Furthermore, don't be fooled - the validity of the entred data must be checked on server side! JavaScript validation is not adequate solution, because malicious users can avoid it!
Then, email address format must be checked, if entered, and if
necessary all other data formats (date, phone number, etc..). Appropriate warning should be displayed if an error accured. User must be informed what field he didn't entred correctly and what is expected to be entered there. With complex input (eg. a specific date format) it is
necessary to put an example of correct entries.

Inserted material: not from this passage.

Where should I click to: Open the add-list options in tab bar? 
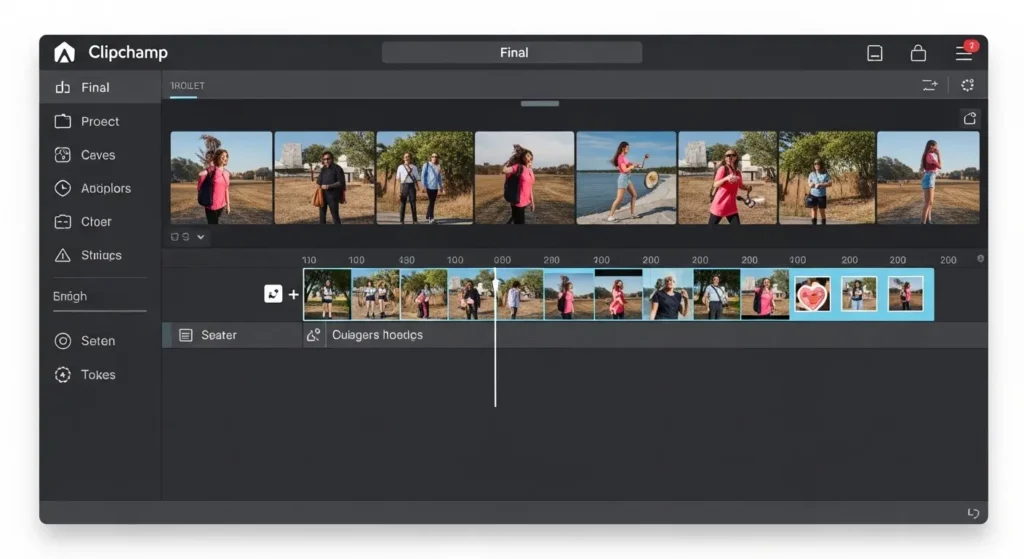(x=930, y=86)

And did happen to you that you entered a dozen of data and made a single mistake or omit and as a result beside error message you get all fields empty? Come all over again! No need to tell how frustrating it can be? Conclusion: when reporting errors all the data entered by user must be filled up automatically, even if they are incorrect. It is necessary to allow user to correct his errors, without forsing him to re-entering all data again.

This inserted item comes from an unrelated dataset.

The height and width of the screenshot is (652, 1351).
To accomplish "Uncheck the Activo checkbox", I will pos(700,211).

Not a rare case is checking entries validity from JavaScript, and as excuse is used a fact that it's much faster and more comfortable that way. Wrong! To accelerate the data verification proccess it's possible to use Ajax . JavaScript, no matter how attempting it looks is not suitable for this purpose. End of story.
What about the form abuse? The most frequent case is that "hacker" set up a script that will fill a form thousand times with somehow data and it will result in sending thousands of spam e-mail to user and/or, traffic congestion on the server and stuff like that. The problem can be solved by adding a security code (so-called "Captcha "). In addition to common data user must enter to fill form he will be asked to enter a code shown in the picture, which is made to be difficult to read. This text scripts and programs find impossible (or very difficult) read, so they will not be able to post and only human visitor can submit the form sucessfuly. Protection is not 100% effective, but it is pretty useful.
Writting to database however should be taken very seriously, because the forms are most often used for site hacking.
Not a rare case is that user have to fill the same form again and again. His name, address, phone number will always be the same, but he will again and again have to enter them. Isn't it easier to save all data that is not likely to change and fill them automaticaly when form appears first time? Of that would be great, but is possible? This can be done by storing data in the so-called "cookies" on users PC.